The combined analyses across environments were performed using the following linear mixed model:

$${\mathbf{Y}} = {\mathbf{1}}\mu + {\mathbf{X}}_{{\mathbf{s}}} {\mathbf{s}} \, + \, {\mathbf{Z}}_{{\mathbf{r}}} {\mathbf{r}} \, + \, {\mathbf{Z}}_{{\mathbf{b}}} {\mathbf{b}} \, + \, {\mathbf{Z}}_{{\mathbf{g}}} {\mathbf{g}} \, + \, {\mathbf{Z}}_{{{\mathbf{ge}}}} {\mathbf{ge}} + {\mathbf{e}},$$

where 1 is a column vector of ones, μ is the overall mean, Xs is the incidence matrix for the fixed effects of environment, and Zr, Zb, Zg, and Zge are the design matrices for the random effects of replicates within environments, incomplete blocks within replicates and environment, genotypes, and genotype × environment (GE), respectively. Vectors denote the fixed effect of environments; while vectors r, b, g, ge, and e contain random effects of replicates within environments and incomplete blocks within replicates and environments, genotypes, GE, and residuals, respectively. These are assumed to be iid random variables, normally distributed with zero mean vectors and variance–covariance matrices R, B, G, GE, and E, respectively.

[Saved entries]

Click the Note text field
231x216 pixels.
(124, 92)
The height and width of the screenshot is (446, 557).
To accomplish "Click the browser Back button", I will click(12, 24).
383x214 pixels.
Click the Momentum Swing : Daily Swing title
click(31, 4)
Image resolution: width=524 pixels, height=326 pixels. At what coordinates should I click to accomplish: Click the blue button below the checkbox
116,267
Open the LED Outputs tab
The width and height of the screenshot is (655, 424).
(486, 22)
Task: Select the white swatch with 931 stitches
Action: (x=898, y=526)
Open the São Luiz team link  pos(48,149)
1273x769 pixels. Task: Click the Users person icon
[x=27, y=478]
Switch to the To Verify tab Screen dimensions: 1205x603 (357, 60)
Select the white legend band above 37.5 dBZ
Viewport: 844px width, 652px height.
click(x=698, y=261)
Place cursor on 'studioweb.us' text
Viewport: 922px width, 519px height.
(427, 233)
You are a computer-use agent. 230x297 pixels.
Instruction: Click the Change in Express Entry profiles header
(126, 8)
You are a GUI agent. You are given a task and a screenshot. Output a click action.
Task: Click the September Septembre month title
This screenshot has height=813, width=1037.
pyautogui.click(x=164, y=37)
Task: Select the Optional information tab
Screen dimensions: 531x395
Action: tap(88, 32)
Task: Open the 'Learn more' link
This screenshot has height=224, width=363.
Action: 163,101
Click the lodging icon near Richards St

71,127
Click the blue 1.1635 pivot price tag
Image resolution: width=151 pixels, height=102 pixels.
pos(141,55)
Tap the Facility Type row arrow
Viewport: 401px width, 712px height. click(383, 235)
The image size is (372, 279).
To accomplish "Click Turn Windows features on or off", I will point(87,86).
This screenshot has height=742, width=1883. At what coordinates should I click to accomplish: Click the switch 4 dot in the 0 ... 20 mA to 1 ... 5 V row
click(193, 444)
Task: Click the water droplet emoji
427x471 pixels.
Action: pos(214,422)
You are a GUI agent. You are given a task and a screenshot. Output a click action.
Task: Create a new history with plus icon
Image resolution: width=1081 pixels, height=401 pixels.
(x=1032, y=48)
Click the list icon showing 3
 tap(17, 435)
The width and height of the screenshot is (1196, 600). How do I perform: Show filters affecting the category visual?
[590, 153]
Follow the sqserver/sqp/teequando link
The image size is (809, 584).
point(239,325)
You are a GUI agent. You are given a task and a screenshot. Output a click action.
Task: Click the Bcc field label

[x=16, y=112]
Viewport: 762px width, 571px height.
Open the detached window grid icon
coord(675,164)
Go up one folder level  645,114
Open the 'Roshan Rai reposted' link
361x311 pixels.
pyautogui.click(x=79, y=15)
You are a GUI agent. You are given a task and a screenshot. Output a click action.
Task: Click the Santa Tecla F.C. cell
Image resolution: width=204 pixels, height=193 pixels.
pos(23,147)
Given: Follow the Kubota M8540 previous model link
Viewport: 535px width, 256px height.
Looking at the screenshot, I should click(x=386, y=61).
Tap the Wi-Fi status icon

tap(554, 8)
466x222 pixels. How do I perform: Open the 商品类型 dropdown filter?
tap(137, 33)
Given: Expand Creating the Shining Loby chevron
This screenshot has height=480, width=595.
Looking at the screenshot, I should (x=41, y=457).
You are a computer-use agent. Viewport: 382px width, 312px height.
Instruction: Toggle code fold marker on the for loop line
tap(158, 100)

• _TASK LIST_:
• 1. In the mixed model passage, what does the 1 in the equation stand for?
• 2. Output the part of the mixed model passage that begins at the words "where 1 is a" and stops after the words "and E, respectively.".
• 3. Pick up the mixed model passage after its last sentence and keep writing.
The items have nothing to do with the tasks.

• _ANSWERS BELOW_:
• 1. A column vector of ones.

• 2.
where 1 is a column vector of ones, μ is the overall mean, Xs is the incidence matrix for the fixed effects of environment, and Zr, Zb, Zg, and Zge are the design matrices for the random effects of replicates within environments, incomplete blocks within replicates and environment, genotypes, and genotype × environment (GE), respectively. Vectors denote the fixed effect of environments; while vectors r, b, g, ge, and e contain random effects of replicates within environments and incomplete blocks within replicates and environments, genotypes, GE, and residuals, respectively. These are assumed to be iid random variables, normally distributed with zero mean vectors and variance–covariance matrices R, B, G, GE, and E, respectively.

• 3.
Computing genetic gains

We followed the procedures described in Excellence in Breeding (EiB) breeding scheme optimization manuals (https://excellenceinbreeding.org/toolbox/tools/eib-breeding-scheme-optimization-manuals). Briefly, the adjusted GY means were regressed over the years of ESWYT distribution, and the realized rate of genetic gain was calculated using the slope of the regression line. The genetic gain was also calculated in terms of the check average, where the differences in percentage were also regressed over the years of ESWYT evaluation. In order to assess linearity versus non-linearity trait response, orthogonal polynomials were used to fit different orders of polynomials (e.g., linear, quadratic) to determine which model best describes the relationship on trait response. In addition to the genetic gains estimations, genotype stability was evaluated according to Ref.37 using in R package statgenGxE38 the model below:

$${\mathbf{Y}}_{ij} = {{\varvec{\upmu}}} + {\mathbf{G}}_{i} + {{\varvec{\upbeta}}}_{i} {\mathbf{E}}_{j} + {{\varvec{\upepsilon}}}_{ij} ,$$

where Yij is the phenotypic value of genotype i in environment j, μ is the general mean, Gi is the genotypic effect, βi a sensitivity parameters, Ej the environment effect and ϵij a residual.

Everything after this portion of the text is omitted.